I have a subprocess that either quits with a returncode, or asks something and waits for user input.
I would like to detect when the process asks the question and quit immediately. The fact that the process asks the question or not is enough for me to decide the state of the system.
The problem is that I cannot read the question because the child process probably does not flush standard output.
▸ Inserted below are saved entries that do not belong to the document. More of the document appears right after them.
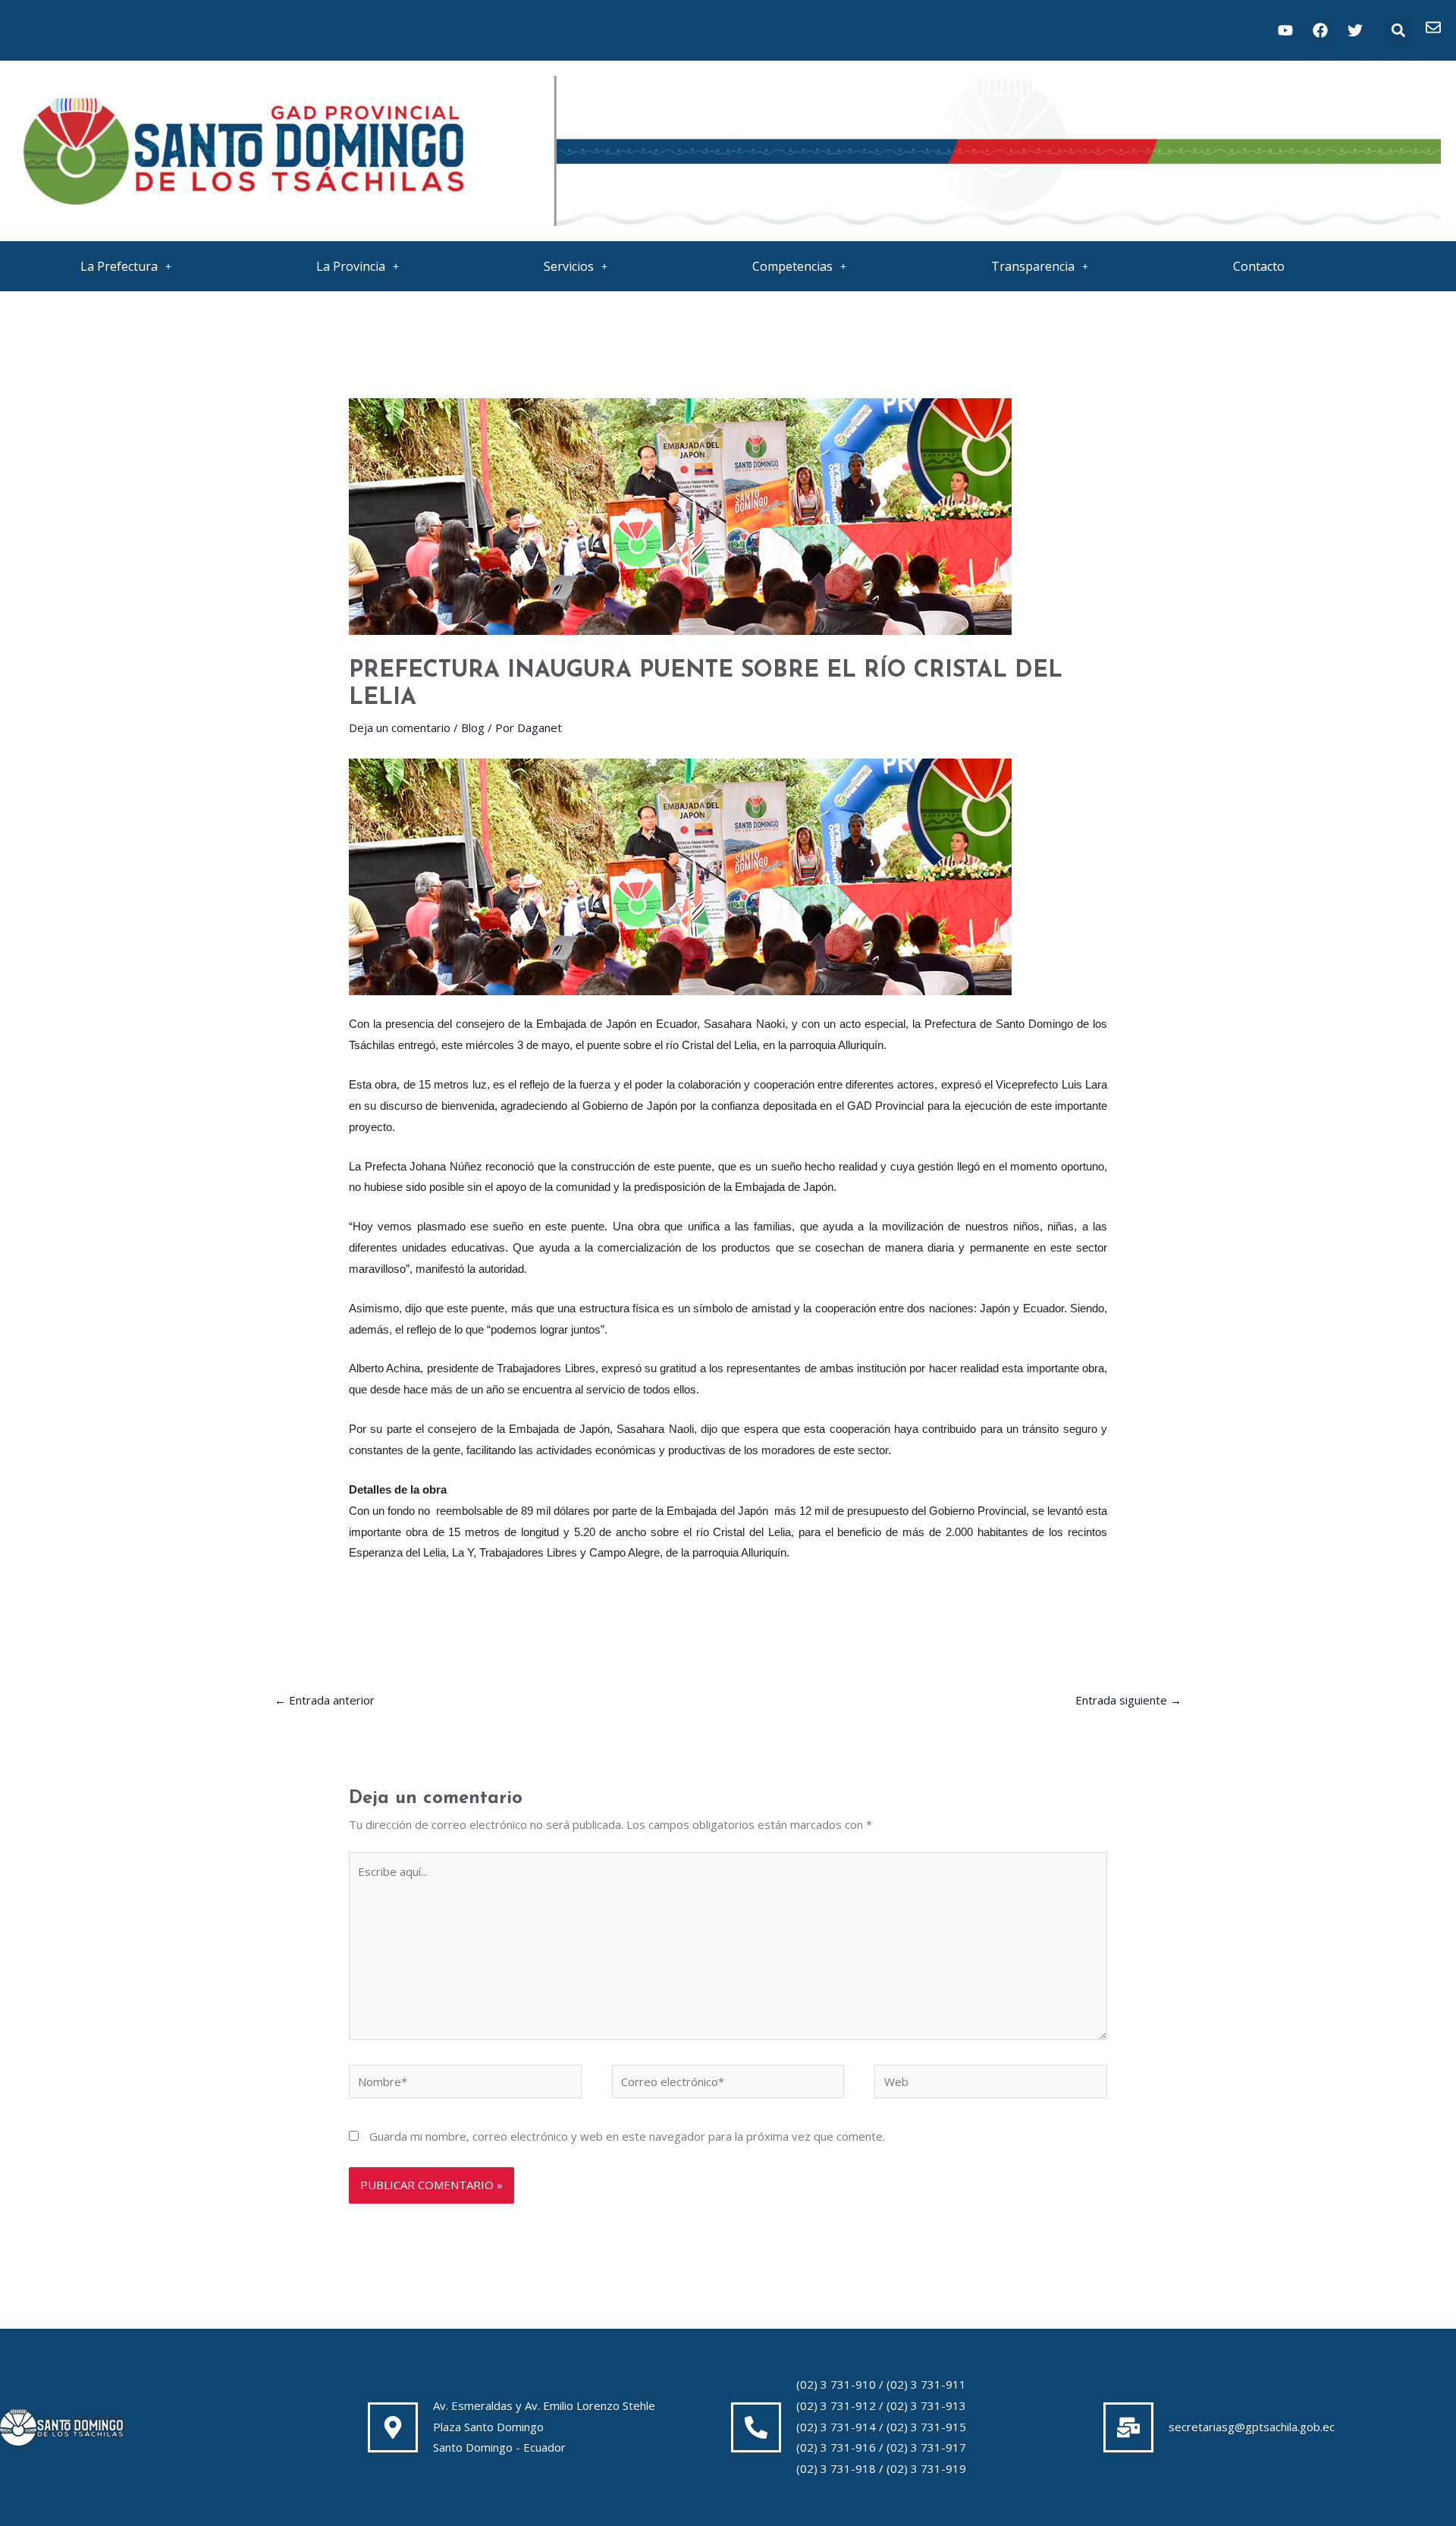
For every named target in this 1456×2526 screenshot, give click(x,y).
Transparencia (1033, 266)
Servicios (569, 266)
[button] (1397, 30)
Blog (473, 727)
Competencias (792, 266)
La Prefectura (119, 266)
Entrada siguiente (1128, 1700)
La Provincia (350, 266)
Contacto (1259, 266)
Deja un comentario (399, 727)
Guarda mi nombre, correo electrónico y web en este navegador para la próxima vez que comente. (627, 2136)
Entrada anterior (325, 1700)
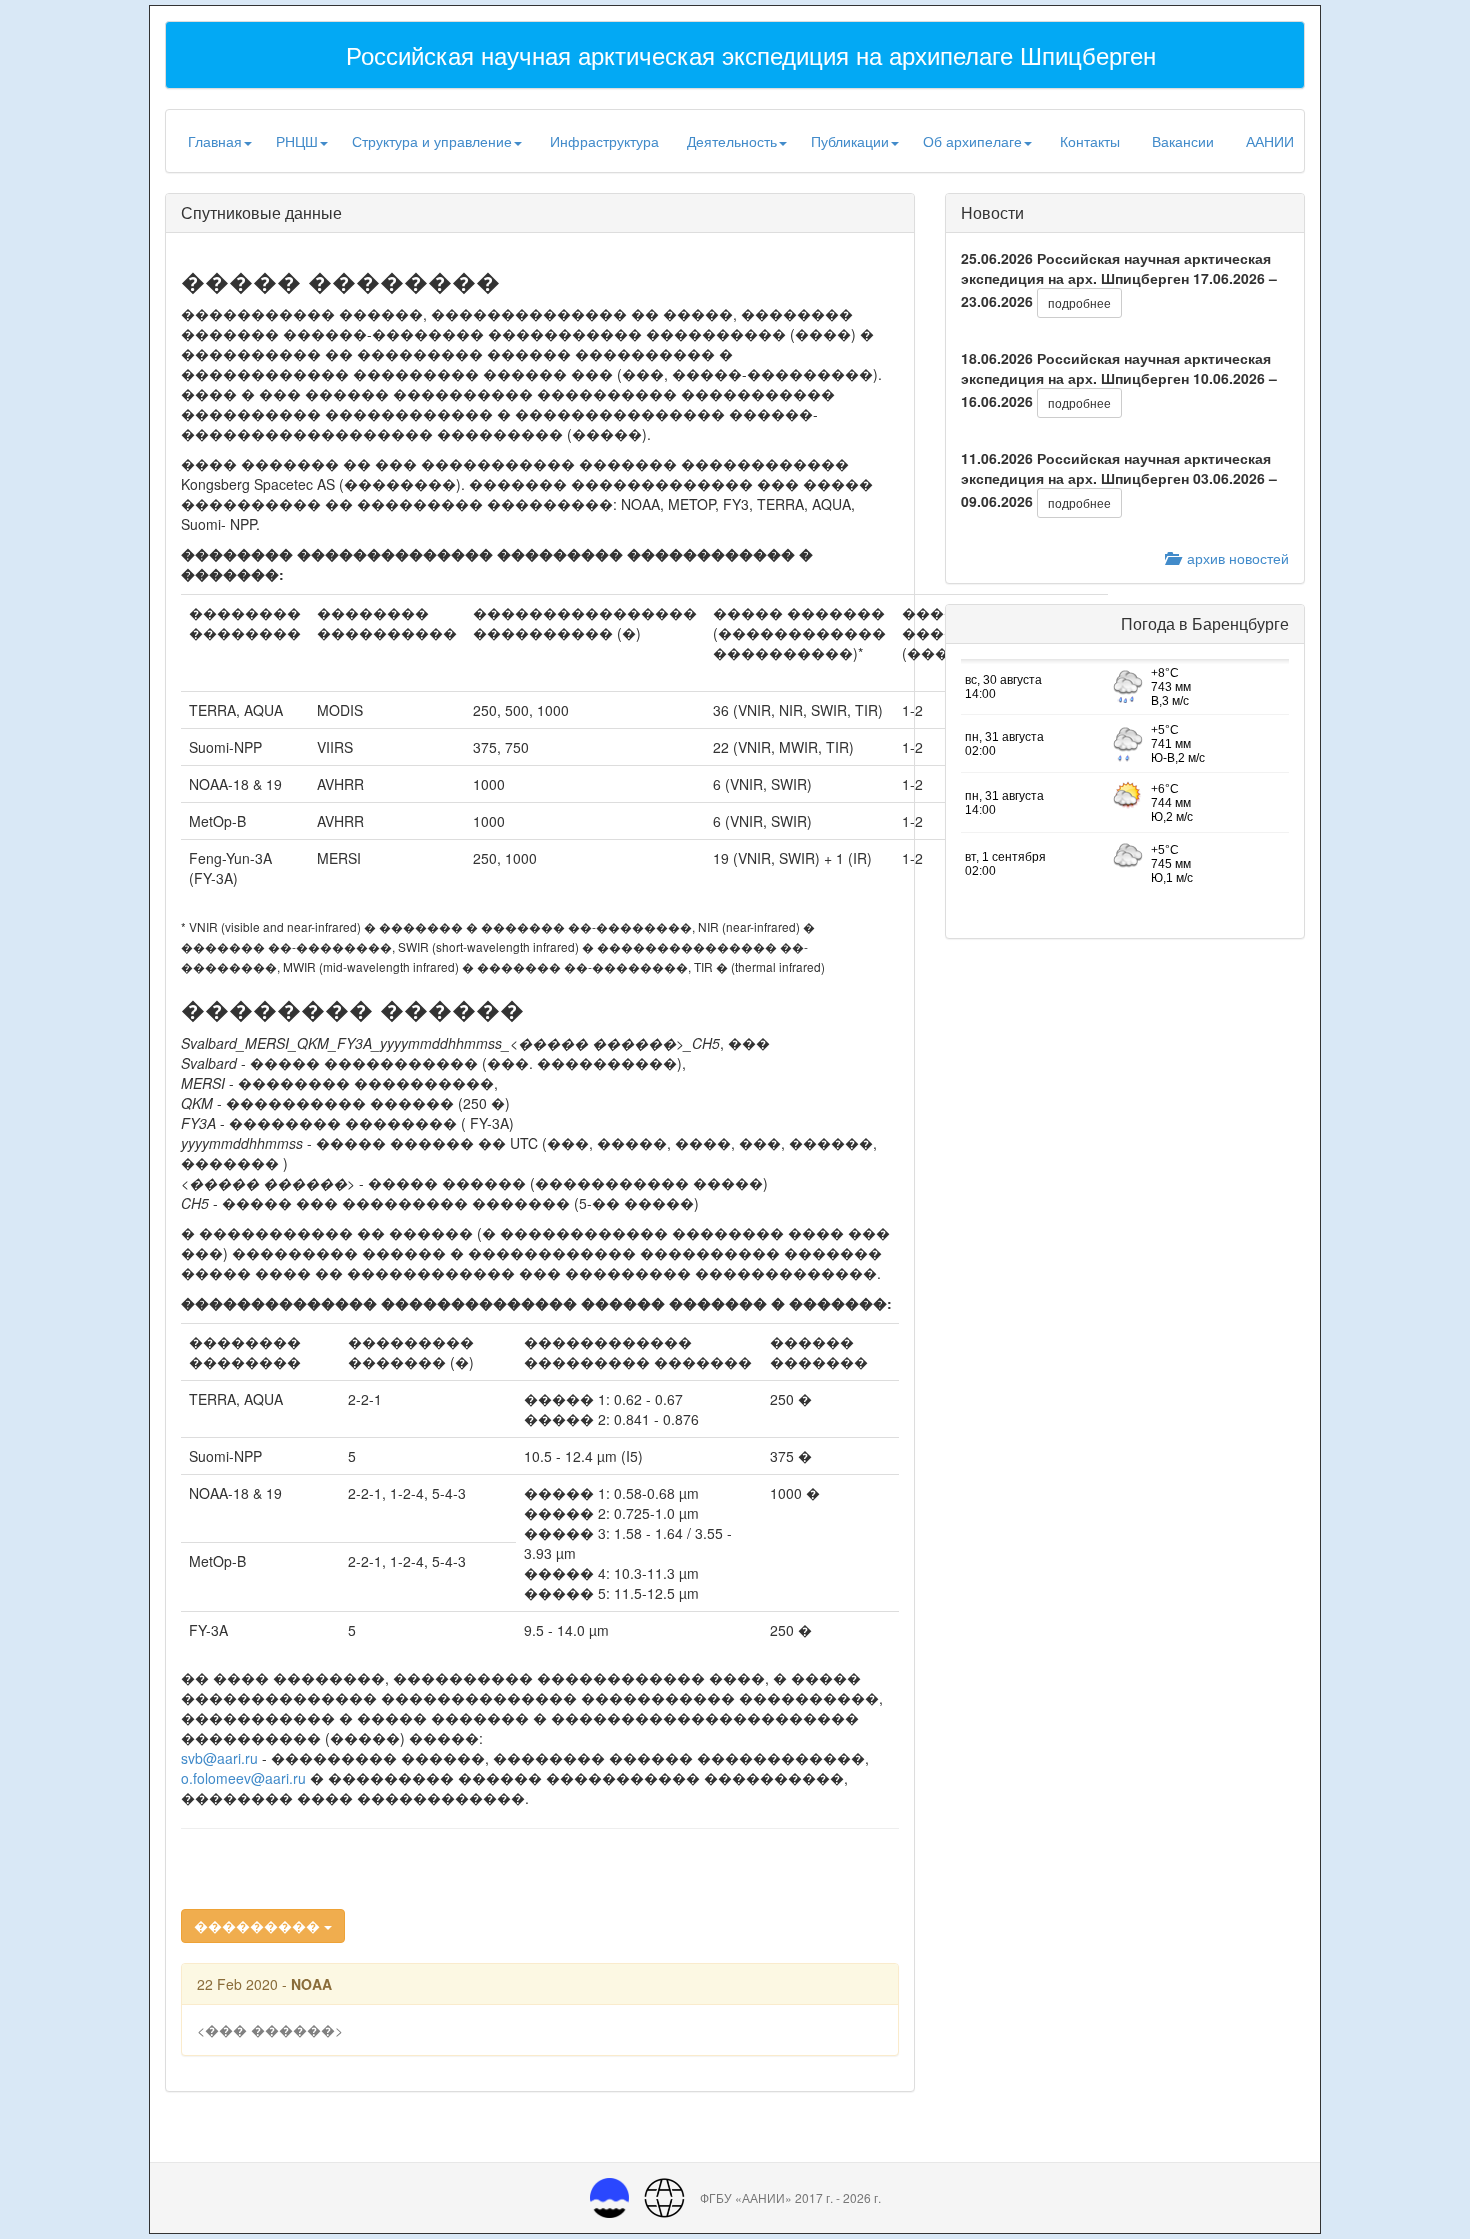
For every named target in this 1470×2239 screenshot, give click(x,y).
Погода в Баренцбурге (1205, 623)
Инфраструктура (604, 141)
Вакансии (1183, 141)
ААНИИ (1270, 141)
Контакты (1090, 141)
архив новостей (1234, 558)
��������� (259, 1926)
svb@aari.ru (219, 1758)
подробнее (1079, 302)
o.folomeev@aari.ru (243, 1778)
So I cannot rely on parsing subprocess.Popen().stdout
: when trying to read it, well, it blocks because input is being read first.
A bit like this
# ask.py, just asks something without printing anything if a condition is met
# here, we'll say that the condition is always met
input()
Of course, the actual subprocess is a third party binary, and I cannot modify it easily to add the necessary flush calls, which would solve it.
I could also try the Windows equivalent of unbuffer
(What is the equivalent of unbuffer program on Windows?) which is called winpty
, which would (maybe) allow me to detect output and solve my current issue, but I'd like to keep it simple and I'd like to solve the standard input issue first...
I tried... well, lots of things that don't work, including trying to pass a fake file as stdin
argument, which doesn't work because subprocess
takes the fileno
of the file, and we cannot feed it rubbish...
p = subprocess.Popen(["python","ask.py"],...)
Using communicate
with a string doesn't work either, because you cannot control when the string is read to be fed to the subprocess (probably through a system pipe).
Those questions were promising but either relied on standard output, or only apply to Linux
- Detecting when a child process is waiting for input
- How can I know whether my subprocess is waiting for my input ?(in python3)
What I'm currently doing is running the process with a timeout, and if the timeout is reached, I then decide that the program is blocked. But it costs the timeout waiting time. If I could decide as soon as stdin
is read by the subprocess, that would be better.
I'd like to know if there's a native python solution (possibly using ctypes
and windows extensions) to detect read from stdin. But a native solution that doesn't use Python but a non-Microsoft proprietary language could do.